I think you are doing well with all this and have the right attitude. Like I said before
you never know what might happen in the future and of course if it's meant to be it will.
I think you should make an appearance at the party and wish her well like you would any other co-worker.

The right woman will definately come along and snatch you up, of that I'm sure.

Good men are special and rare.

The T Girl
iVillage Member
Registered: 01-16-2006
Fri, 04-28-2006 - 11:11am

Aces,
You have given all you could to this woman at this point in time. She is very clear on what she wants. I totally know how you feel, as I'm sure every other woman on this board can relate to you.
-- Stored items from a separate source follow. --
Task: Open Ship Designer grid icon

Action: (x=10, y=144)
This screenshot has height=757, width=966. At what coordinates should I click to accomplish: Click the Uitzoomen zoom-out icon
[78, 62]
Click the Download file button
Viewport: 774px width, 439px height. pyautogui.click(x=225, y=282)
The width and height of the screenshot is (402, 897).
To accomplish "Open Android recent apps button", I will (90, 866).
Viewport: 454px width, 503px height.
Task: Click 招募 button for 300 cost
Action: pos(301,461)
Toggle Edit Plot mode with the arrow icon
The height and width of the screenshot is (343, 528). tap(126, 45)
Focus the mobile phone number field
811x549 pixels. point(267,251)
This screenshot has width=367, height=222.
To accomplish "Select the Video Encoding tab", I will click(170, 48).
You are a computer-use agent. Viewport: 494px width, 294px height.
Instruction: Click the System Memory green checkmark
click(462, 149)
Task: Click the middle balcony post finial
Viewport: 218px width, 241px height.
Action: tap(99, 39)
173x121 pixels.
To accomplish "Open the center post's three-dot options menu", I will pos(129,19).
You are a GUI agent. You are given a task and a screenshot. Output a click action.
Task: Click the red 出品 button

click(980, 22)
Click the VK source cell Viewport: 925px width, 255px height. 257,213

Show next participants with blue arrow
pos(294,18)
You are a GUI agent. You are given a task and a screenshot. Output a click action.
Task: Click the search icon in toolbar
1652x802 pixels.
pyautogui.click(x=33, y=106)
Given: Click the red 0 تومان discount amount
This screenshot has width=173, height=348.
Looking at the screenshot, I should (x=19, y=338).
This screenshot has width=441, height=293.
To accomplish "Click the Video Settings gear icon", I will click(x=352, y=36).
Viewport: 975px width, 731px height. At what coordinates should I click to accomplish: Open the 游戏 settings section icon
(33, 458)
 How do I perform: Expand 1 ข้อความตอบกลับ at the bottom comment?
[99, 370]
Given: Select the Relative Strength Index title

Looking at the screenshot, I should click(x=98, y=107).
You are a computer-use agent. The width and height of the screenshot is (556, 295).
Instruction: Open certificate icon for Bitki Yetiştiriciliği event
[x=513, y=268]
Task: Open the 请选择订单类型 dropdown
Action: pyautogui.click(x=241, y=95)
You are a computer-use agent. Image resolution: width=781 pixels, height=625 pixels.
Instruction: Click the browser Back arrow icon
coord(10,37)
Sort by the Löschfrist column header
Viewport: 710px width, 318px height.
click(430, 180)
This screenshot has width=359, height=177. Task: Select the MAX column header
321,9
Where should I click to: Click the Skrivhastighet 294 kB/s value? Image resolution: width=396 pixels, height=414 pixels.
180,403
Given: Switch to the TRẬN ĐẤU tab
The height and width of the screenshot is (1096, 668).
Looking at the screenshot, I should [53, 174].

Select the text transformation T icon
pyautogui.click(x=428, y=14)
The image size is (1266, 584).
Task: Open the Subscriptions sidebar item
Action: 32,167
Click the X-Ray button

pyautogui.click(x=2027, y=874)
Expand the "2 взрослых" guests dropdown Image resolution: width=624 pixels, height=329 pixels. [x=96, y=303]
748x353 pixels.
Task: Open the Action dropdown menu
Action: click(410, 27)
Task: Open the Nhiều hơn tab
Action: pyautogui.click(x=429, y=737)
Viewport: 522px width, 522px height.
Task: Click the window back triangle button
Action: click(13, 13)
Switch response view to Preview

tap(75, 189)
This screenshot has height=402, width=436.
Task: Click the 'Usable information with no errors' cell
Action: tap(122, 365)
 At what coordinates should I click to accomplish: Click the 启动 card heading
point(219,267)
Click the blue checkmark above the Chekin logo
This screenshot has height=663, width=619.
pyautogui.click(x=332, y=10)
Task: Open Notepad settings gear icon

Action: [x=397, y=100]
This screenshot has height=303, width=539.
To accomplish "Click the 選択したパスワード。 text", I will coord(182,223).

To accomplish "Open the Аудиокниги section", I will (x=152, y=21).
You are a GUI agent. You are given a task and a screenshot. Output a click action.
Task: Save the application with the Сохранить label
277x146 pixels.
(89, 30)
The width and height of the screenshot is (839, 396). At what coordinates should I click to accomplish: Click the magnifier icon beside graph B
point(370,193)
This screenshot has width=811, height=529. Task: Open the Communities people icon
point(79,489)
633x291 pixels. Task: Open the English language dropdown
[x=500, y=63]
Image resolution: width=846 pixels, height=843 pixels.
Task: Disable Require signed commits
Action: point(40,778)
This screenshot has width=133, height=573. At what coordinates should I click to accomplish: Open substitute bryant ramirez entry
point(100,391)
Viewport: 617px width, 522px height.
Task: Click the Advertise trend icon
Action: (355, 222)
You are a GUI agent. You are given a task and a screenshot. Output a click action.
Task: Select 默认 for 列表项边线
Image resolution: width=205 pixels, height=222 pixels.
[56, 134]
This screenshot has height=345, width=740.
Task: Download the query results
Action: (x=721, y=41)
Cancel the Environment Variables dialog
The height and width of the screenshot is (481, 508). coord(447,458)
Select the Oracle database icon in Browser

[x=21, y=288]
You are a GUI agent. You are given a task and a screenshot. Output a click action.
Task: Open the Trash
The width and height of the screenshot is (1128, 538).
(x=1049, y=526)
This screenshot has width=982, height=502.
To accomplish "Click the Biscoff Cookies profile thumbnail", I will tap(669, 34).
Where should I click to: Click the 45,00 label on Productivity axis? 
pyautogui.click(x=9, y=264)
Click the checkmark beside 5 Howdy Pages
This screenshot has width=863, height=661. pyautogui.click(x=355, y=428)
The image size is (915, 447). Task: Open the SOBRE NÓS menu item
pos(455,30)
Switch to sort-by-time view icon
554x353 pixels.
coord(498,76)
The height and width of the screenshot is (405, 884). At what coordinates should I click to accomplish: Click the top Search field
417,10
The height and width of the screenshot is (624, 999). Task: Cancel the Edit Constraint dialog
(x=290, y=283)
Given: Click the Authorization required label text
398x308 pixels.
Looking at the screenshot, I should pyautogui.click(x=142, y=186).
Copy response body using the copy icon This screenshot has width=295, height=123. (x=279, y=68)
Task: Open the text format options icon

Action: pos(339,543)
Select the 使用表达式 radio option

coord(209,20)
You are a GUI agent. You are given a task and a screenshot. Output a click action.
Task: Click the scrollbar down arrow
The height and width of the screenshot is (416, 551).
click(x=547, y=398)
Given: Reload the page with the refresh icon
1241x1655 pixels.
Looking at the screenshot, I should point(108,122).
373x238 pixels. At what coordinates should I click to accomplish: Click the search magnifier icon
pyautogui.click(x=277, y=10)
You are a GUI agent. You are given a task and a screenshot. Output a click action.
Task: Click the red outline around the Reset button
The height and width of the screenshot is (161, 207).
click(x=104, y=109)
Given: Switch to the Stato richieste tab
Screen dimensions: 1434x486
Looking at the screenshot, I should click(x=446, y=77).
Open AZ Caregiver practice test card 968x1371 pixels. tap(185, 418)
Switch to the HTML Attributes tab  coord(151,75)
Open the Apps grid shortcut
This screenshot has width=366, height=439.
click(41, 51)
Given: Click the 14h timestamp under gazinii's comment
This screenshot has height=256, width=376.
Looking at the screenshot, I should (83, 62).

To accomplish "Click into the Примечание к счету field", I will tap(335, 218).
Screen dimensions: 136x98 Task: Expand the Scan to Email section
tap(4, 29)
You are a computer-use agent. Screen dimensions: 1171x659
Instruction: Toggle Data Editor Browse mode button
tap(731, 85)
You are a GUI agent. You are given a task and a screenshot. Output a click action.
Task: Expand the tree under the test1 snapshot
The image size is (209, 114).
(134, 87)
I think you need to move on. Gosh, that sound so ice cold but reading all of the posts since the very first one you've posted, it just sounds to me like she is just not ready for a wonderful, honest, loving, sincere, fun, genuine guy like you. (I could go on and on, but won't ;) You have exhibited such gentleman qualities, with such panache', frankly my dear, you are destined for much grander women.

I know that's not what you want to hear, and I appologize for being so blunt. Like you, I am honest and open. I've been in your shoes, many times....and you do get burnt, but I've never regretted any of them...(hmm.. ok well maybe 1 out of my many years of dating (I'm 39) ) Like snow and the rest, I too believe that EVERYTHING good or bad happens for a reason. And to add to that, It happens for the BEST. Even if it's not what you want it to be...

You Prince Chamring will find your Cinderella, Snow White or any other princess out there who will take you, and soak you up. Because you my friend are a rarity. Please believe the women on this board (moodygreeneyes, wink wink) when they give you compliments. They know a GEM of a guy when they see one! :)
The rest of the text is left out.